Carl Leblanc s’assoit devant vous et se met à parler. Il parle, il parle, il parle. Les idées fusent de partout. Il s’arrête au milieu d’une phrase. Part dans une autre direction. Puis revient sur son idée première, sans brusquerie, comme un avion décrivant une longue courbe dans le ciel. Et, derrière ses questionnements existentiels, ses paroles sont lumineuses.

Prenons son plus récent opus, Le coeur d’Auschwitz, documentaire racontant une touchante histoire survenue au camp de concentration nazi établi dans la Pologne occupée de la Seconde Guerre mondiale.

«Je suis un enfant de la génération Fanfreluche, laisse tomber Leblanc. Je suis entré dans ce coeur d’Auschwitz comme Fanfreluche entrait dans les livres.»

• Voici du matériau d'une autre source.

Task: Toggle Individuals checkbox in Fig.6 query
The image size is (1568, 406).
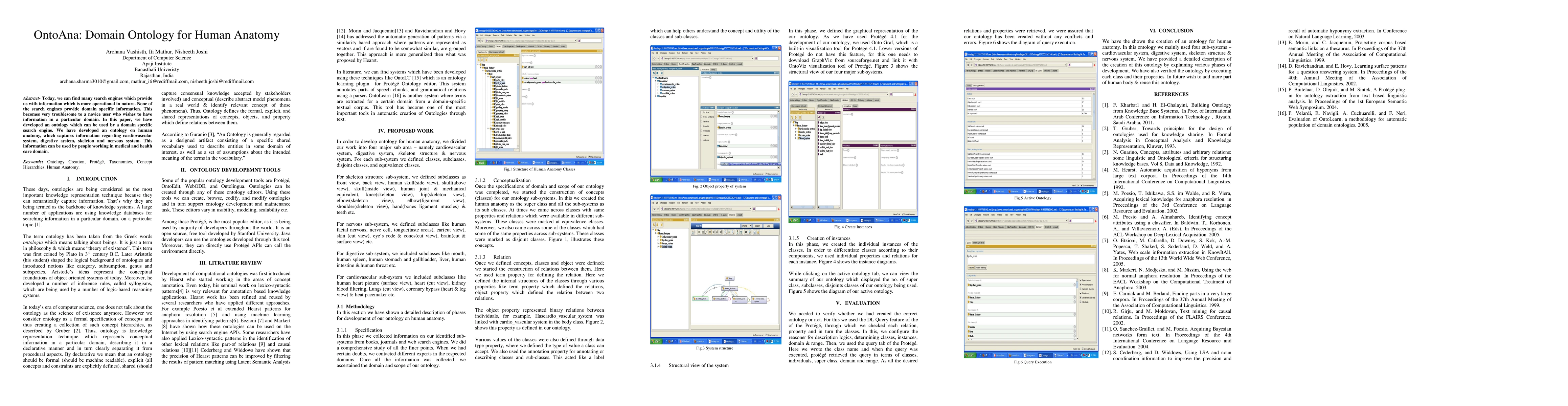Action: pyautogui.click(x=1081, y=302)
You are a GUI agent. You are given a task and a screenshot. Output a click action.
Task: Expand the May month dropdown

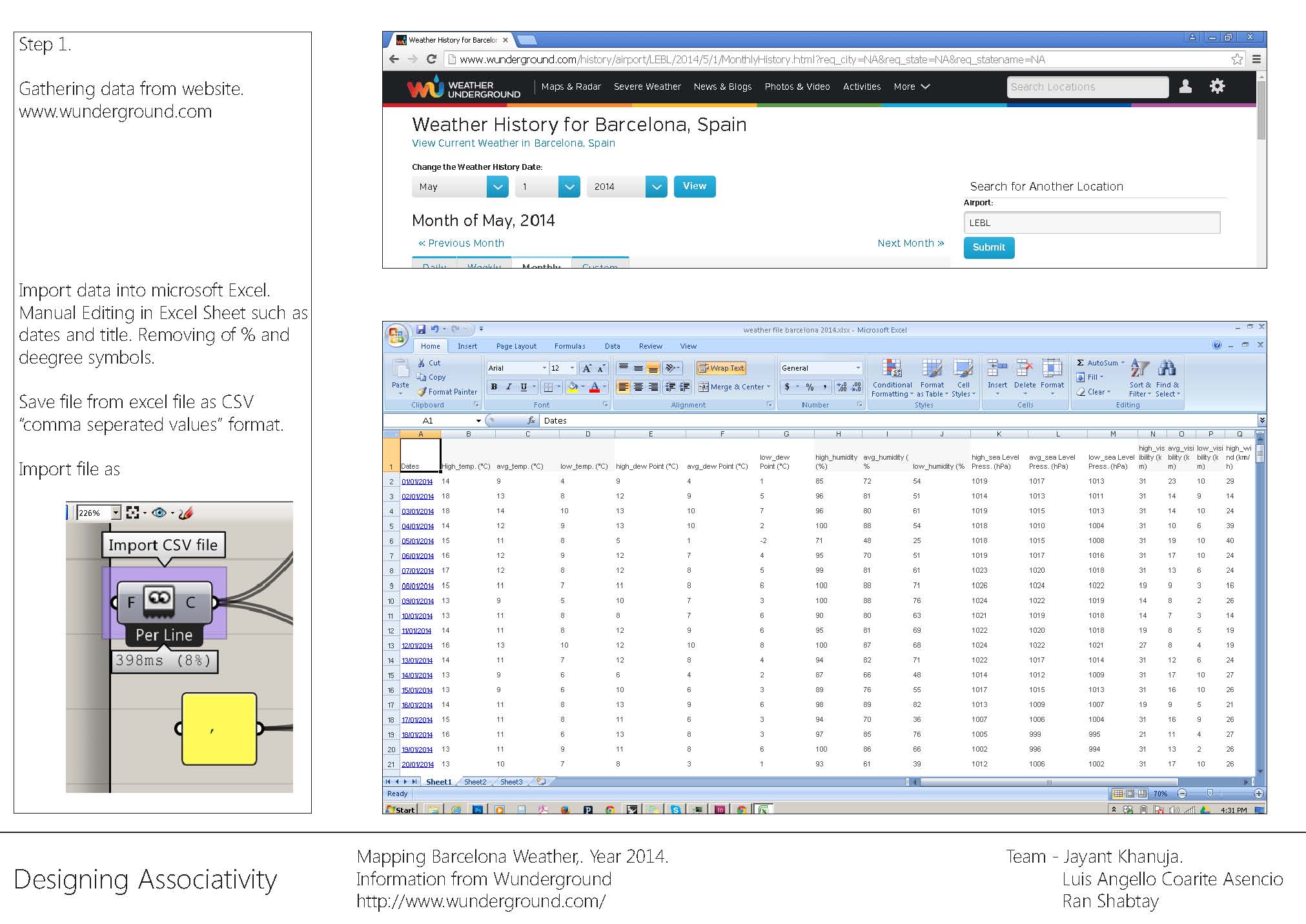497,187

Difficile de mieux exposer l’attachement de l’auteur pour son sujet qui est, convenons-en, exceptionnel.

Nous sommes le 12 décembre 1944. C’est l’anniversaire de Fania Feiner. Elle a 20 ans. Comme des milliers d’autres femmes, elle est détenue à Auschwitz et consignée aux travaux forcés dans l’usine d’armement appelée L’Union.

Contre toute attente, Fania reçoit un cadeau. Un coeur minuscule, fait de feuilles de papier cousues entre deux morceaux de tissu avec un F brodé sur la couverture. À l’intérieur, les feuilles en forme de coeur s’ouvrent comme un origami. Sur chaque côté, les vœux et la signature de ses camarades, dans plusieurs langues.

Quelques décennies plus tard, Fania Feiner a fait don de son cadeau au Musée de l’Holocauste de Montréal. Carl Leblanc a été sonné en apprenant son histoire. «Que des gens mettent leur vie en danger dans les camps pour un bout de pain, ça me paraît logique. Mais ça, ça n’avait aucun sens, dit-il. Ces femmes ont réalisé quelque chose de normal dans un contexte extraordinaire.»

C’est cela qui a séduit Leblanc. L’histoire de ces antihéroïnes. «Il n’y a rien qui m’ennuie plus que les héros, dit-il. Que cette histoire soit réelle lui donne encore plus de valeur. Si ç’avait été une fiction, elle aurait eu moins de force.»

Et ce sont les valeurs humaines derrière cette histoire qui l’ont renversé. «Pour moi, il est clair que les êtres sont plus importants que les idées.»

Filmer l’enquête

Devenue une grand-mère demeurant à Toronto, Fania avait perdu la trace de ses camarades. Et personne ne semblait savoir ce qu’elles étaient devenues. Leblanc et son collègue Luc Cyr, avec qui il a réalisé plusieurs autres films, ont décidé de remonter l’histoire à la recherche des auteures des vœux. Et ils en ont retrouvé!

Il faut dire que dès qu’ils racontaient cette histoire, les portes s’ouvraient. Que ce soit au Musée de l’Holocauste à Montréal, au Mémorial de Washington, en Allemagne ou en Israël, des experts de centres d’archives consacrés à la Shoa ont tout fait pour les aider. On pourrait reprocher à Leblanc d’avoir plus filmé l’enquête que l’histoire elle-même. Mais cet élément est devenu beaucoup trop passionnant pour être laissé de côté.

«Au départ, je ne voulais pas filmer l’enquête, assure-t-il. Mais j’ai une admiration pour les recherchistes, ces gens qui travaillent dans l’ombre et qui ont un grand sens du sacrifice.» Plus ardue aura été la recherche d’un distributeur. Selon Leblanc, il y a eu «une overdose de Shoah en Occident» et les boîtes de distribution sont frileuses face au sujet. Le traitement qu’il en fait va pourtant à contre-courant de ce qui se réalise d’ordinaire dans le documentaire. Il qualifie son oeuvre de feel good movie, un genre qui relève davantage de la fiction.

Leblanc est sorti de ce film groggy comme un boxeur épuisé après avoir remporté de justesse un combat de 12 rounds. Il affirme ne plus vouloir faire de documentaire, préférant tâter de la fiction, un genre qui permet plus de liberté (du moins avec les faits!). C’est la grâce qu’on lui souhaite. Mais bien honnêtement, ce serait une grosse perte.

Le coeur d’Auschwitz sort en salles le 12 novembre.